I was just reminded of this story by the great Ann Whiting from her Grade 7 class and had to share. Just consider the opportunity for learning Ann offers her studnets by giving them the ability to use orthographic research to uncover the meaningful connections between words in the process of their writing. 

While I highly encourage teachers to learn to work with matrices and word sums with their students, I also want to highlight that for this particular context, simply learning to work with etymology offered all the key information for the rich insights for this student, and his ability to express that understanding. 

Here is Ann's account of Oliver's brilliant work that is guided by orthographic investigation...

Rather than always checking with formal assessments, you know when key understandings of the principles of orthography are becoming internalized when unasked, this knowledge is spontaneously making its way into students’ essays. 

Oliver had initially struggled with word analysis, being dominated by a syllable mania which was leading to wild guessing at morphemes, but just recently something has shifted in his understanding as I discovered yesterday. Below, the final paragraph from Oliver’s essay on the Hitler Youth movement. 

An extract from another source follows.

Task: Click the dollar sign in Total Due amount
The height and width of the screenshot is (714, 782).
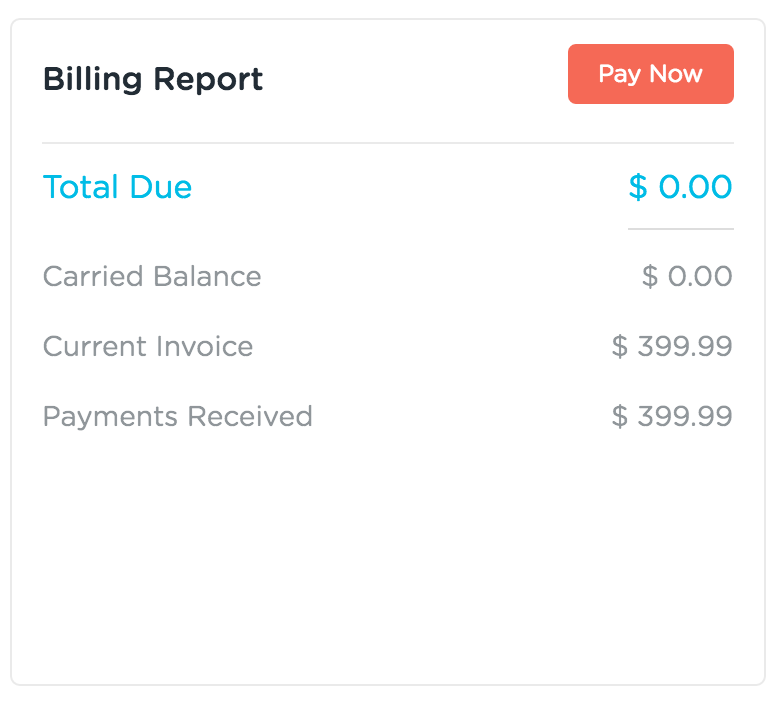Action: coord(638,187)
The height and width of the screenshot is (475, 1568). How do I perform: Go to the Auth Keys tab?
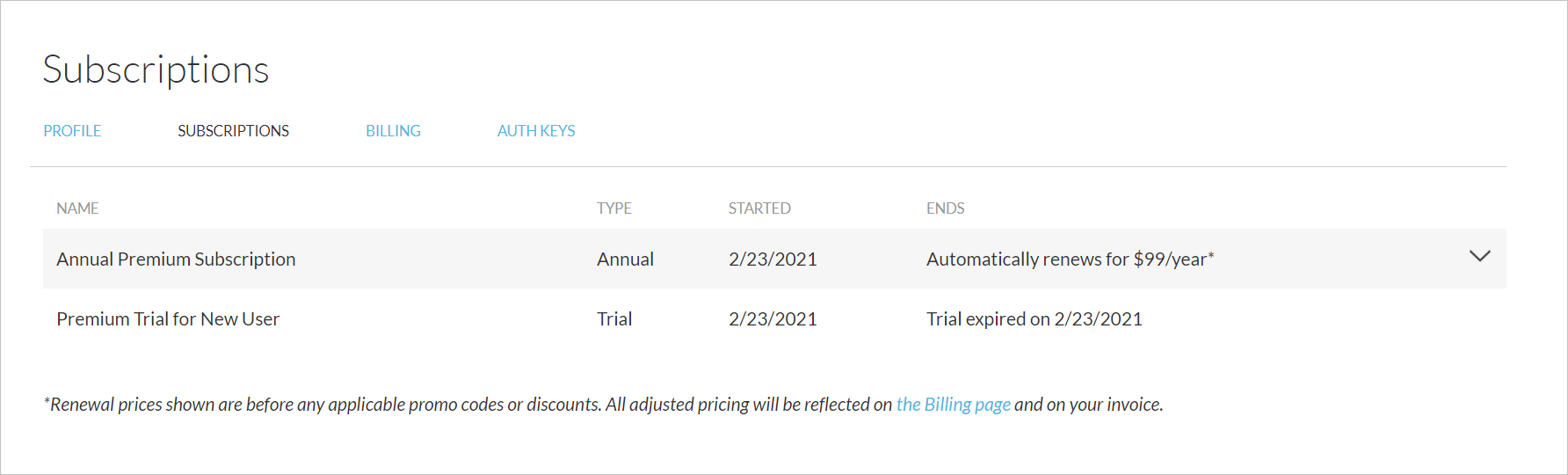pos(536,131)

"Seduce, with an underlying meaning ‘to persuade, to be lead away, lead astray, or to desert allegiance or service’ is from Latin ducere- ductus, to lead. Children were led and persuaded to ‘desert their responsibilities’, to ‘desert ‘ties between their families. Hitler Youth affected the entirety of Germany, it had a domino effect on those who were caught in it. The scandalous desire to belong drove the young down an unhealthy and unstable road. They sacrificed all they had, their freedom and loyalty. Preying on the young is a hideous way to take advantage of people and it comes in many shapes and sizes. The Hitler Youth was in the light of a growing cult, a cult which focused on playing with the illusion of belonging. Hitler cast his thrall over Germany’s children. They could not resist. Now he could bring his unrevealed purposes into the light."

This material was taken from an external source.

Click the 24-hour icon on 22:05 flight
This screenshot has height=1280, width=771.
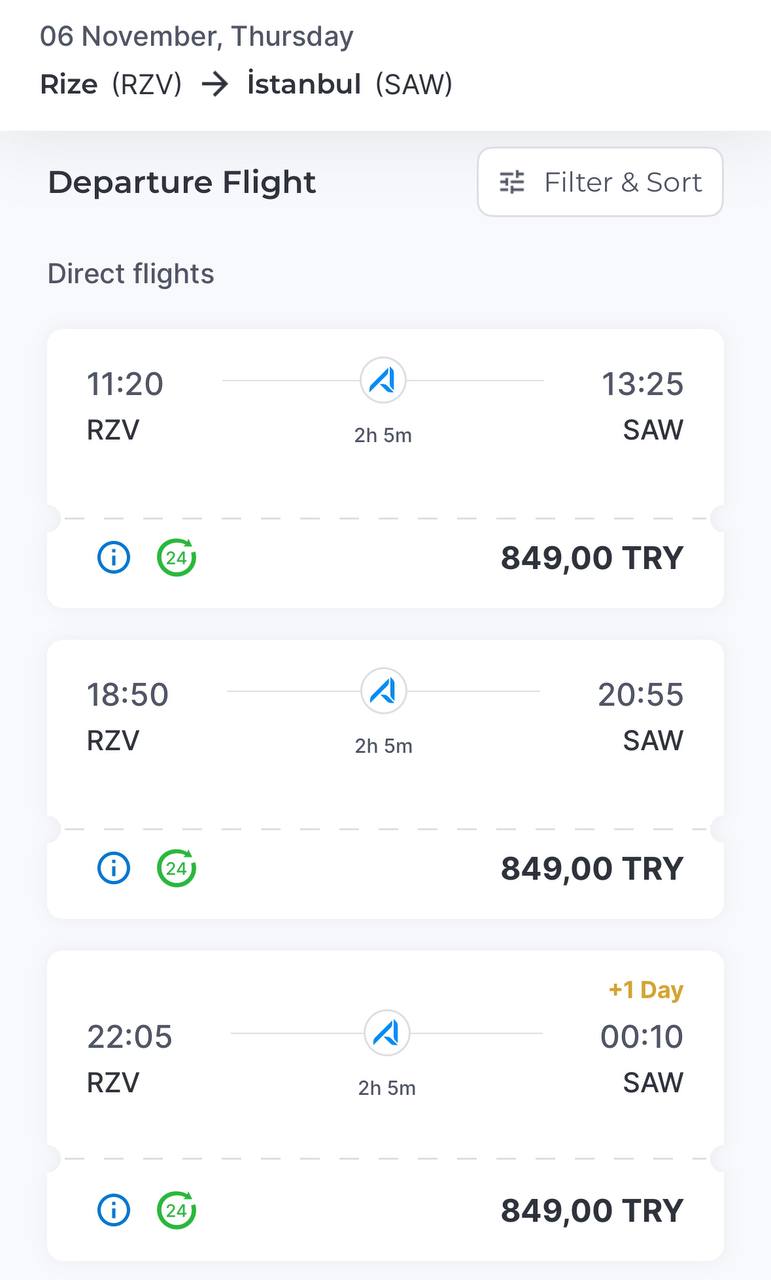[177, 1210]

In a writing conference with him yesterday he told me he’d also looked up ‘illusion’ to discover Latin ‘ludere -lusus’ had a denotation of ‘play’ and he used this idea in his phrase: ‘a cult which focused on playing with the illusion of belonging’. And if that wasn’t enough music to my word-nerdy ears, he said he’d also researched ‘cult’, and discovered its relationship to ‘cultivate’ and ‘colony’ and in a previous draft included images about Hitler planting seeds of hate and harvesting this to develop the third Reich, but felt it was a bit too much with what he already had!!! He had also checked out 'thrall' in the Online Etymology Dictionary and decided this was the perfect word for what he was trying to suggest! And Oliver is not alone, his other grade 7 peers are becoming more independent in their research and this is bubbling up into many of our investigations which is having a 'knock-on effect' in their writing and reading. I’ve even spotted hypothesized word sums in their annotations and scribbled paraphrases on their history readings!